The Hoo, Thursday, July 29th, 1841.
Dearest Harriet,
READING PETRARCH. I wrote to you yesterday, but an unanswered letter of yours lies on the top of my budget of "letters to answer," and I take it up to reply to it. The life I am leading does not afford much to say; yet that is not quite true, for to loving hearts or thinking minds the common events of every day, in the commonest of lives, have a meaning.... After breakfast yesterday we took up Lady Dacre's translations from Petrarch—a very admirable performance, in which she has contrived to bend our northern utterance into a most harmonious and yet conscientious interpretation of those perfect Italian compositions. My sister read the Italian, which, with her pure pronunciation and clear ringing voice, sounded enchanting; after which I echoed it with the English translation; all which went on very prosperously, till I came to that touching invocation written on Good Friday, when the poet, no longer offering incense to his mortal idol, but penitential supplications to his God, implores pardon for the waste of life and power his passion had betrayed him into, and seeks for help to follow higher aims and holier purposes; a pathetic and solemn composition, which vibrated so deeply upon kindred chords in my heart that my voice became choked, and I could not read any more. After this, Adelaide read us some Wordsworth, for which she has a special admiration; after which, having recovered my voice, I took up "Romeo and Juliet," for which we all have a special admiration; and so the morning passed. After lunch, we went, B——, Lord Dacre, and I on horseback, Lady Dacre, Adelaide, and G—— S—— in the open carriage, to a pretty village seven miles off, where a cricket-match was being played, into the mysteries of which some of us particularly wished to be initiated.
The village of Hitchin is full of Quakers, and I rather think the game was being played by them, for such a silent meeting I never saw, out of a Friends' place of worship. But the ride was beautiful, and the day exquisite; and I learned for the first time that clematis is called, in this part of England, "traveller's joy," which name returned upon my lips, like a strain of music, at every moment, so full of poetry and sweet and touching association does it seem to me. Do you know it by that name in Ireland? I never heard it before in England, though I have been familiar with another pretty nickname for it, which you probably know—virgin's-bower. This is all very well for its flowering season; I wish somebody would find a pretty name for it when it is all covered with blown glass or soap-bubbles, and looks at a little distance like smoke.

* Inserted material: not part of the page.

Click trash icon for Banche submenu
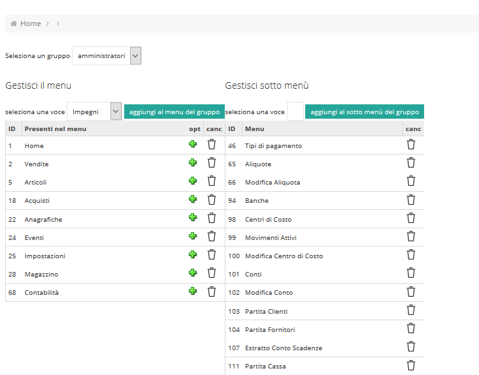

Returning home, after entering the park, Lord Dacre had left us to go and look at a turnip-field, and B—— and I started for a gallop; when my horse, a powerful old hunter, not very well curbed, and extremely hard-mouthed, receiving some lively suggestion from the rhythmical sound of his own hoofs on the turf, put his head down between his legs and tore off with me at the top of his speed. I knew there was a tallish hedge in the direction in which we were going, and, as it is full seven years since I sat a leap, I also knew that there was a fair chance of my being chucked off, if he took it, which I thought I knew he would; so I lay back in my saddle and sawed at his mouth and pulled de corps et [a'âne], but in vain. I lost my breath, I lost my hat, and shouted at the top of my voice to B—— to stop, which I thought if she did, my steed, whose spirit had been roused by emulation, would probably do too. She did not hear me, but fortunately stopped her horse before we reached the hedge, when my quadruped halted of his own sweet will, with a bound on all fours, or off all fours, that sent me half up to the sky; but I came back into my saddle without leap, without tumble, and with only my ignoble fright for my pains.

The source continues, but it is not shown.